With nanotechnology, gold and lasers: At the University of Duisburg-Essen, researchers are developing an unusual method to stop the growth of tumors.
NANOTECHNOLOGY: SCIENCE OF THE SMALLEST DIMENSION
When Ronja Schirrmann entered the laboratory on Tuesday morning at half past eight, she was one of the first in her work group. It will be a long day, the young scientist has known since she planned today’s experiment. Twelve hours minimum – that’s how long it takes until she has gone through the complex series of experiments step by step and can collect the first data. Schirrmann works at the Clinic for Ear, Nose and Throat Medicine at the Essen University Medical Center. She is part of a research team that conducts science in the smallest of dimensions – at the level of nanoparticles.

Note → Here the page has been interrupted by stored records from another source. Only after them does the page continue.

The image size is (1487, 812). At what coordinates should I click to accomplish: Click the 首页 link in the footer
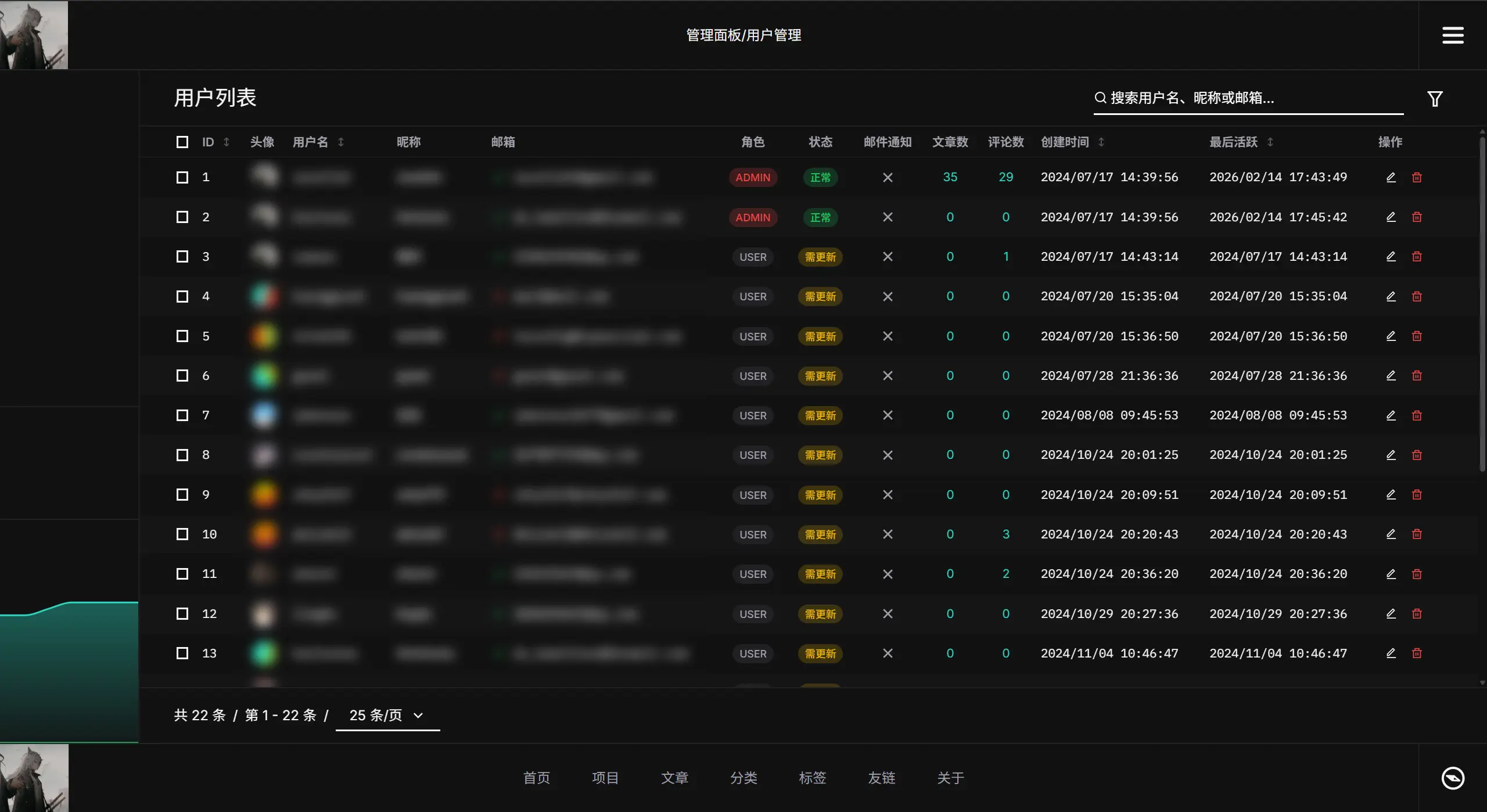tap(536, 778)
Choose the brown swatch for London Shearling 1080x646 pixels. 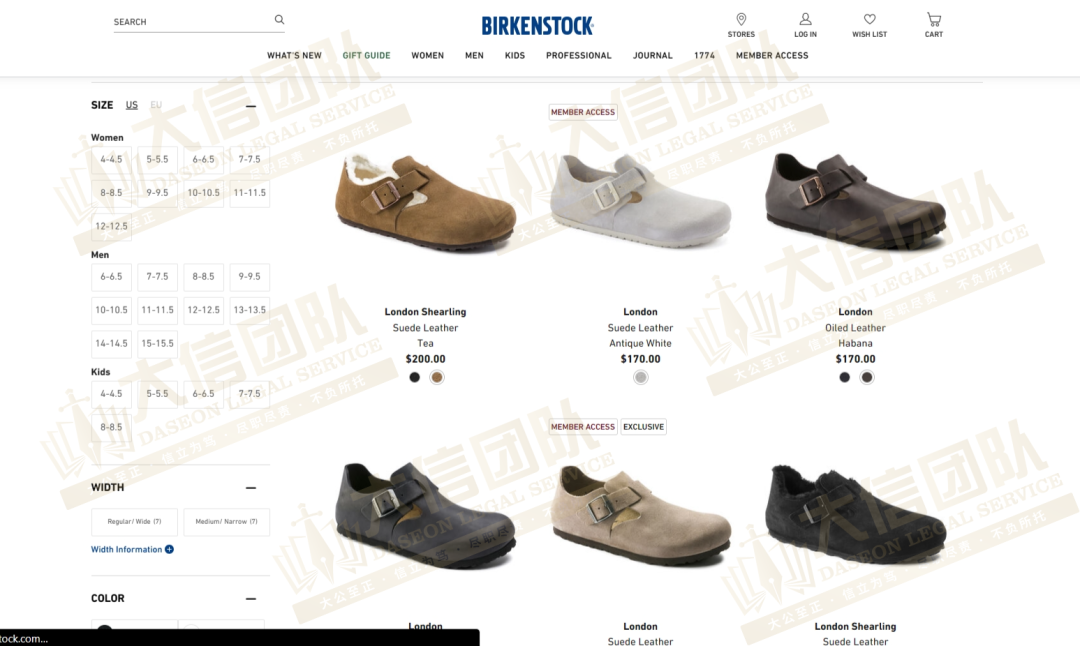(x=437, y=377)
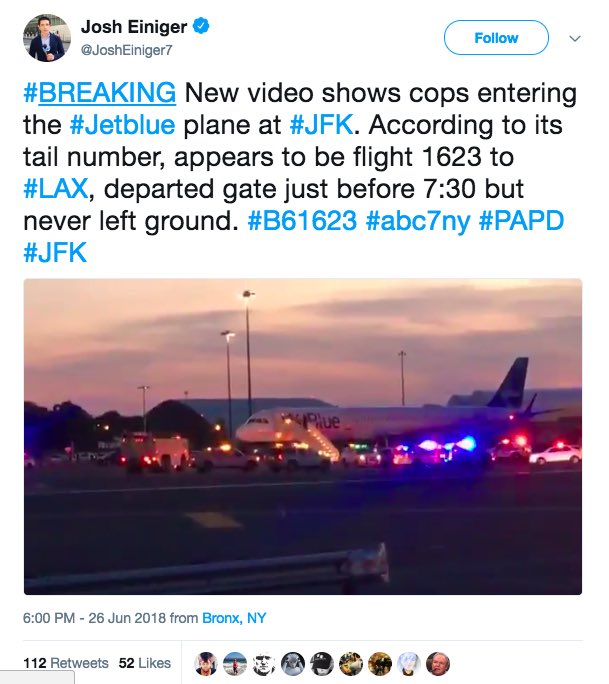Open Josh Einiger's profile picture

pyautogui.click(x=47, y=38)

The word “nano” comes from the Greek and means “dwarf”. Incredibly tiny would be more appropriate: a nanometer is a billionth of a meter, roughly the size of an apple compared to the size of the earth. In the future, gold nanoparticles will help kill harmful cells. Other ingredients for this idea are antibodies and laser beams.
IN THE SIGHTS: HARMFUL IMMUNE CELLS
The research team is not aiming for the cancer cells themselves, but for their helpers: immune cells that are supposed to protect the body, but have now changed sides. “We are working on removing one of its most important tools from the tumor – the body’s immune system reprogrammed cells,” explains Schirrmann.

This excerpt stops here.